■ TASK TO COMPLETE
Copy out everything from the first line down to the line containing "Hide the Stats", both included, reproducing each line word for word.
++++ ROWS ++++
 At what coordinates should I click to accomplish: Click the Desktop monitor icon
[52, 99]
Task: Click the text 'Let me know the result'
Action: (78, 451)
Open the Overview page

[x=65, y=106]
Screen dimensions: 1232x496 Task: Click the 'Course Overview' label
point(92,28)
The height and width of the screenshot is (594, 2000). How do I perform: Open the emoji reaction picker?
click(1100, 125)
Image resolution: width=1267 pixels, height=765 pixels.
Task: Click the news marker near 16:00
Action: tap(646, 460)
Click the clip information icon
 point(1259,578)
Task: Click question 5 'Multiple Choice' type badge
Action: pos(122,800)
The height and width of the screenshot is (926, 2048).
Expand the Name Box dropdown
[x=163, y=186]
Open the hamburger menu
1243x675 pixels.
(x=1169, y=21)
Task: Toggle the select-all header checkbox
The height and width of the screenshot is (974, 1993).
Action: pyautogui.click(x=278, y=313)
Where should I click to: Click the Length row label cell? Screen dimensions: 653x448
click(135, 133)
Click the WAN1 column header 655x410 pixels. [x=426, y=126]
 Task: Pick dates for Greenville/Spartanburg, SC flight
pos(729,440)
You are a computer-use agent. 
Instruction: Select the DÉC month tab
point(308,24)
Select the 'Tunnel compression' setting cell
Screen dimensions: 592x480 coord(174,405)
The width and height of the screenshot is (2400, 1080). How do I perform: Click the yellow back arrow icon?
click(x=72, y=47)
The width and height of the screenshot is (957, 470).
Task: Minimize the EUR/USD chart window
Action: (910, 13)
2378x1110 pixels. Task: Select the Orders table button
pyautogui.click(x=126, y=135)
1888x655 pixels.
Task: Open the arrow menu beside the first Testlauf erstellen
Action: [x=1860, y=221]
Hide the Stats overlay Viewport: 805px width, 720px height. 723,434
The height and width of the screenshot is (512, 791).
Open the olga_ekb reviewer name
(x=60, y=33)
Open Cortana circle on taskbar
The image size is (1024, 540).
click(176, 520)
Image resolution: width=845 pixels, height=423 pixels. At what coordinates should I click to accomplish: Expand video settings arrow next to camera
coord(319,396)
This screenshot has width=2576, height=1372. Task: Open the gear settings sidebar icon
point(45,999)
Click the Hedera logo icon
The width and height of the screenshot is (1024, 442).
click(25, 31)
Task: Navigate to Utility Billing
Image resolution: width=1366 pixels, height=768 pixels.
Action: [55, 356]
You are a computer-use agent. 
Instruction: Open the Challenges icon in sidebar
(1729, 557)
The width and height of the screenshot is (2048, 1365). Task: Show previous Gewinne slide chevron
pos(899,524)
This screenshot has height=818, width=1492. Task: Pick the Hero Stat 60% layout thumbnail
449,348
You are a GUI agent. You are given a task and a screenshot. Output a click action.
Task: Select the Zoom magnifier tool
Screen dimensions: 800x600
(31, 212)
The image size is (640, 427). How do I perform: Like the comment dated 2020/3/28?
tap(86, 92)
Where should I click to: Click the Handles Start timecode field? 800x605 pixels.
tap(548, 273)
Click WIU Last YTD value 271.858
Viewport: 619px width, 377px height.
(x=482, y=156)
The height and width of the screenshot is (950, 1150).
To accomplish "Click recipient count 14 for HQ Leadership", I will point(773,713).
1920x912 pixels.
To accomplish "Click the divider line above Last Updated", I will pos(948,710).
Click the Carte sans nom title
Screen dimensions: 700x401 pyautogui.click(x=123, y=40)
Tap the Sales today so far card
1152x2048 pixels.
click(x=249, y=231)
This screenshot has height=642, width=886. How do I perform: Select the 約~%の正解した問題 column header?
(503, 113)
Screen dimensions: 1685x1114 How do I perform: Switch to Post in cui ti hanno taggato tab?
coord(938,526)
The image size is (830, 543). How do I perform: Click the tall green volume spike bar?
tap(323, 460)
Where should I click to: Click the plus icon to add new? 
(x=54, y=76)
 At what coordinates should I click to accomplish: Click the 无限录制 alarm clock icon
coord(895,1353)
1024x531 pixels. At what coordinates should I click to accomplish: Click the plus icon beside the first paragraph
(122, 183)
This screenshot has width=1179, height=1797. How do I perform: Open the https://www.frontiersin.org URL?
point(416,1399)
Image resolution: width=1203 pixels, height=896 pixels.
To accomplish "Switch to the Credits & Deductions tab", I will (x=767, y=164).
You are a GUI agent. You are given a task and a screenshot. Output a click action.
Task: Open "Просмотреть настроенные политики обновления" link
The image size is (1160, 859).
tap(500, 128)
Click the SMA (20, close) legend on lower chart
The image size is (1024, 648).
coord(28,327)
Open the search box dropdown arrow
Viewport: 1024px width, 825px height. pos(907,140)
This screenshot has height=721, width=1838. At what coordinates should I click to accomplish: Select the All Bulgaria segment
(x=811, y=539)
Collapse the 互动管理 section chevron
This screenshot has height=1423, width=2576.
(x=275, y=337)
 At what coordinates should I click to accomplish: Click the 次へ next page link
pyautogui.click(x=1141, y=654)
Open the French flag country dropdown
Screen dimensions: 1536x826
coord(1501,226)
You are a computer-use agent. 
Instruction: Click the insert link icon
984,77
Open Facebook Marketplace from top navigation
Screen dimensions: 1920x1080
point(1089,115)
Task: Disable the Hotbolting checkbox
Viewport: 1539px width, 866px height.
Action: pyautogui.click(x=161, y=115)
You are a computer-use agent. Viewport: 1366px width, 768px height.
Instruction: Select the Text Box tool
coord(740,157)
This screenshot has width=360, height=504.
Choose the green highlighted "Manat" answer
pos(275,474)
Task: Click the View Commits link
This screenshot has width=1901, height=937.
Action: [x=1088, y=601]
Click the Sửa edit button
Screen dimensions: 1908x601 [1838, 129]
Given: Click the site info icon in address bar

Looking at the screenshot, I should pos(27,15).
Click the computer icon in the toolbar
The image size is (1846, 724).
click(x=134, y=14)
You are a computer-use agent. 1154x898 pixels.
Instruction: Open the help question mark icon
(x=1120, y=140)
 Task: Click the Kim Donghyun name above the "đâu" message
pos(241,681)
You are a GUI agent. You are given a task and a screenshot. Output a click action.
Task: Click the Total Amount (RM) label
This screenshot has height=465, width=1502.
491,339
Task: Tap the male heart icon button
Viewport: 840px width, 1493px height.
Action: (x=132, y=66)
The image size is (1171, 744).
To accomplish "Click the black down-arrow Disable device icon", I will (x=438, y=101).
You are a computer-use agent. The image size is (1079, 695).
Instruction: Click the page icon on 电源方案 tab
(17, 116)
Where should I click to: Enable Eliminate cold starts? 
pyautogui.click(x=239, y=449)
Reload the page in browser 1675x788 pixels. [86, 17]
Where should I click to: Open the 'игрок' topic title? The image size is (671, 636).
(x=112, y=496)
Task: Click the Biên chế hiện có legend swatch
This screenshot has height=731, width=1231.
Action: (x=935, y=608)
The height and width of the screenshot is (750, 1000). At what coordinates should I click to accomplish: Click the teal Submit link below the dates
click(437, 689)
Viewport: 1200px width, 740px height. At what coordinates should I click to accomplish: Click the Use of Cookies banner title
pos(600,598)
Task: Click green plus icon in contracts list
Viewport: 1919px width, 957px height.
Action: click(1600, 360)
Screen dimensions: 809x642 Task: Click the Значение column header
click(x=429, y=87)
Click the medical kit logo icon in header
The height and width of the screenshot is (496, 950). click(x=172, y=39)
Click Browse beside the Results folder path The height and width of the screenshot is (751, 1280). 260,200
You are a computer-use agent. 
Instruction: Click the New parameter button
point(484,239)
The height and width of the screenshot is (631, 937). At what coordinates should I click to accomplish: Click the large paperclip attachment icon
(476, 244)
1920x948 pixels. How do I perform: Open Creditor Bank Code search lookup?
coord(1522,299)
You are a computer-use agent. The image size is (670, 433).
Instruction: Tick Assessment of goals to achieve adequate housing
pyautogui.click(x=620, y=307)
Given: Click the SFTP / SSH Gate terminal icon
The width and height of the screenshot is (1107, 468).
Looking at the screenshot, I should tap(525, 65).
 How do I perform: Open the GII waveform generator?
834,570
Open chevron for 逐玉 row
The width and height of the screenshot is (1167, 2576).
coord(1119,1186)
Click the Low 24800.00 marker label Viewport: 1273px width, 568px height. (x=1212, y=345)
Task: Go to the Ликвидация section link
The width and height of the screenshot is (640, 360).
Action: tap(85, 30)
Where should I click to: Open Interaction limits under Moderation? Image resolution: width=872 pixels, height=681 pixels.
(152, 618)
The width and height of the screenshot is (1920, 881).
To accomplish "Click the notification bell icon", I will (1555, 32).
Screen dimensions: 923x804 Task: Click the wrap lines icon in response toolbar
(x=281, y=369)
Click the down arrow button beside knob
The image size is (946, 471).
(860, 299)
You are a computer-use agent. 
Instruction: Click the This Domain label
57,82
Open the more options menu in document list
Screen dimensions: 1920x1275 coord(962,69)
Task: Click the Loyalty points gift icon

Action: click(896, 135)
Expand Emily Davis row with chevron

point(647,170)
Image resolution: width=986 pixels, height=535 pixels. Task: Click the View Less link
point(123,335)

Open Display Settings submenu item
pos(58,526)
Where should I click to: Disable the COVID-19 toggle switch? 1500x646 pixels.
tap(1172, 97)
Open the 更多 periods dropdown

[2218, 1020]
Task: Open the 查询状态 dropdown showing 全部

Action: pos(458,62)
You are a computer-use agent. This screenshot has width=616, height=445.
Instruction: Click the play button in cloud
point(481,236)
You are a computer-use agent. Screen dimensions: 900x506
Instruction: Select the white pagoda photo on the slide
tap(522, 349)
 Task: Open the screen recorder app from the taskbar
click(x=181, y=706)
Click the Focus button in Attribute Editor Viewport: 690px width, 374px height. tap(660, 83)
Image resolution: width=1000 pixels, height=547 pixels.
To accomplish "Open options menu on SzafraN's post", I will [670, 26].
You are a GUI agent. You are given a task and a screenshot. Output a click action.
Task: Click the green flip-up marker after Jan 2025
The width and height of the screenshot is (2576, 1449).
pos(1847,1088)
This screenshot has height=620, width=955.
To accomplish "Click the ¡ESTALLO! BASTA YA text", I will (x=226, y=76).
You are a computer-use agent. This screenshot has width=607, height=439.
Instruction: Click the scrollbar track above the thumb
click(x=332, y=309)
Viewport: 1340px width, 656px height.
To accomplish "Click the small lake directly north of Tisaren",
++++
■ OUTPUT OF THE TASK
 At what coordinates should I click to accomplish: Click the Desktop monitor icon
[52, 99]
Task: Click the text 'Let me know the result'
Action: (78, 451)
Open the Overview page

[x=65, y=106]
Screen dimensions: 1232x496 Task: Click the 'Course Overview' label
point(92,28)
The height and width of the screenshot is (594, 2000). How do I perform: Open the emoji reaction picker?
click(1100, 125)
Image resolution: width=1267 pixels, height=765 pixels.
Task: Click the news marker near 16:00
Action: tap(646, 460)
Click the clip information icon
 point(1259,578)
Task: Click question 5 'Multiple Choice' type badge
Action: pos(122,800)
The height and width of the screenshot is (926, 2048).
Expand the Name Box dropdown
[x=163, y=186]
Open the hamburger menu
1243x675 pixels.
(x=1169, y=21)
Task: Toggle the select-all header checkbox
The height and width of the screenshot is (974, 1993).
Action: pyautogui.click(x=278, y=313)
Where should I click to: Click the Length row label cell? Screen dimensions: 653x448
click(135, 133)
Click the WAN1 column header 655x410 pixels. [x=426, y=126]
 Task: Pick dates for Greenville/Spartanburg, SC flight
pos(729,440)
You are a computer-use agent. 
Instruction: Select the DÉC month tab
point(308,24)
Select the 'Tunnel compression' setting cell
Screen dimensions: 592x480 coord(174,405)
The width and height of the screenshot is (2400, 1080). How do I perform: Click the yellow back arrow icon?
click(x=72, y=47)
The width and height of the screenshot is (957, 470).
Task: Minimize the EUR/USD chart window
Action: (910, 13)
2378x1110 pixels. Task: Select the Orders table button
pyautogui.click(x=126, y=135)
1888x655 pixels.
Task: Open the arrow menu beside the first Testlauf erstellen
Action: [x=1860, y=221]
Hide the Stats overlay Viewport: 805px width, 720px height. 723,434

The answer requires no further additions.